PYTHON-5021 - Fix usages of getaddrinfo to be non-blocking #2059

NoahStapp · 2025-01-14T21:04:56Z

No description provided.

NoahStapp · 2025-01-14T21:46:24Z

Typing failures fixed by #2060.

ShaneHarvey · 2025-01-14T23:58:33Z

pymongo/asynchronous/auth.py

-        hostname, None, 0, 0, socket.IPPROTO_TCP, socket.AI_CANONNAME
-    )[0]
+    if not _IS_SYNC:
+        loop = asyncio.get_event_loop()


Should this be get_running_loop?

Yes, "Because this function has rather complex behavior (especially when custom event loop policies are in use), using the get_running_loop() function is preferred to get_event_loop() in coroutines and callbacks.".

https://docs.python.org/3/library/asyncio-eventloop.html#asyncio.get_event_loop

Good find--we use asyncio.get_event_loop() elsewhere in the code, I'll open a separate ticket to change those uses as well.

Addressed for the rest of the codebase in #2063.

ShaneHarvey · 2025-01-15T00:00:00Z

pymongo/asynchronous/auth.py

+    if not _IS_SYNC:
+        loop = asyncio.get_event_loop()
+        af, socktype, proto, canonname, sockaddr = (
+            await loop.getaddrinfo(


FYI:

Note Both getaddrinfo and getnameinfo internally utilize their synchronous versions through the loop’s default thread pool executor.

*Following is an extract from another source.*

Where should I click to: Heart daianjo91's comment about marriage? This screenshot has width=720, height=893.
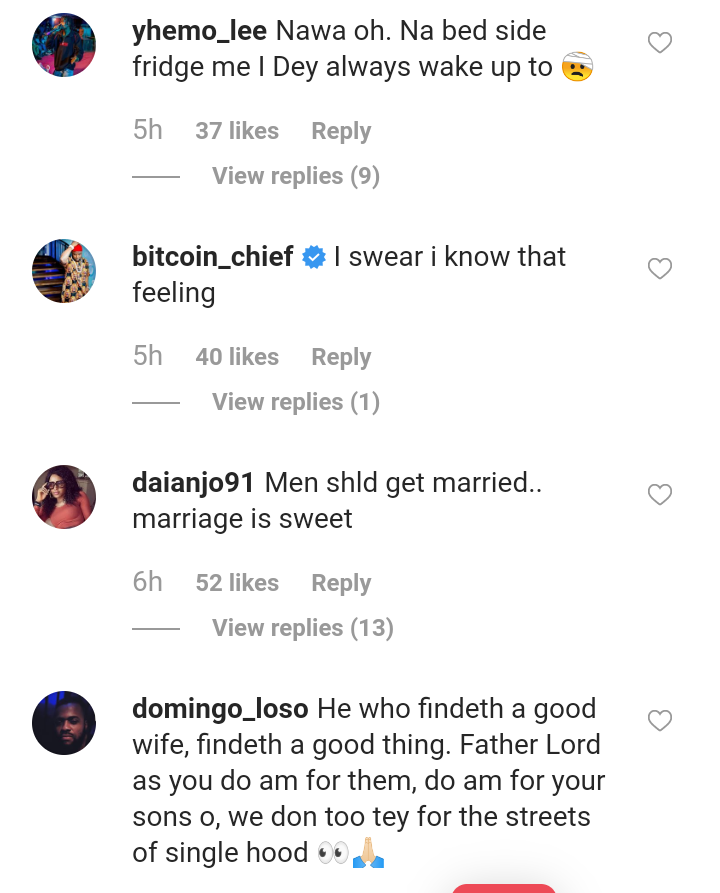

When this executor is saturated, these methods may experience delays, which higher-level networking libraries may report as increased timeouts. To mitigate this, consider using a custom executor for other user tasks, or setting a default executor with a larger number of workers.

https://docs.python.org/3/library/asyncio-eventloop.html#asyncio.loop.getaddrinfo

Which means our users will eventually run into this issue: python/cpython#112169

This is still better than blocking the loop of course but I wonder if we need to warn of this potential problem or if we should test it explicitly.

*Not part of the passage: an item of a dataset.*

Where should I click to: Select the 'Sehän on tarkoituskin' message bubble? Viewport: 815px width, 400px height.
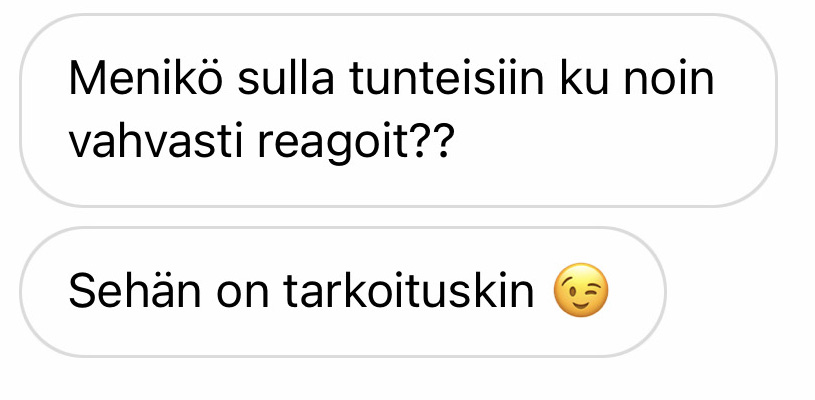(x=343, y=292)

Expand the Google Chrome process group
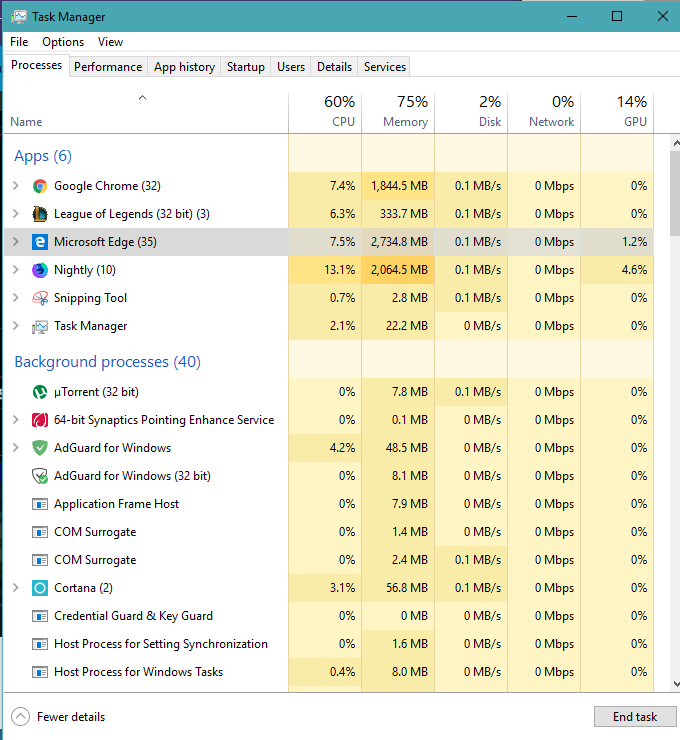[15, 186]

Would explicitly testing it provide an actionable solution? We could increase the default number of workers to help mitigate this, but warning users might only confuse them since this is an internal API.

Should we instead use run_in_executor and have our own executor? We use run_in_executor in _configured_socket as well.

Our current uses of run_in_executor also utilize the default thread pool executor. We could configure the executor to have a higher default number of workers, but we'd still hit the same issue depending on the system's resource limits.

My point is that user's code will default to the default executor, so we'd be contending with its resources. We'd be essentially taking Guido's advice and applying it to a library so it doesn't interfere with a default user.

Oh, you're saying we use our own ThreadPoolExecutor instance to avoid competing with the default executor? Does that make a difference when the underlying OS threads are still shared between the executors?

It does if the OS thread limit is much higher than the default thread executor's thread limit.

Good point, I like that idea then.

I would also suggest making a utility function for getaddrinfo to avoid repeating this ugly block everywhere. ;)

blink1073 · 2025-01-15T16:51:21Z

pymongo/asynchronous/helpers.py

+async def getaddrinfo(host, port, **kwargs):
+    if not _IS_SYNC:
+        loop = asyncio.get_running_loop()
+        return await loop.getaddrinfo(  # type: ignore[assignment]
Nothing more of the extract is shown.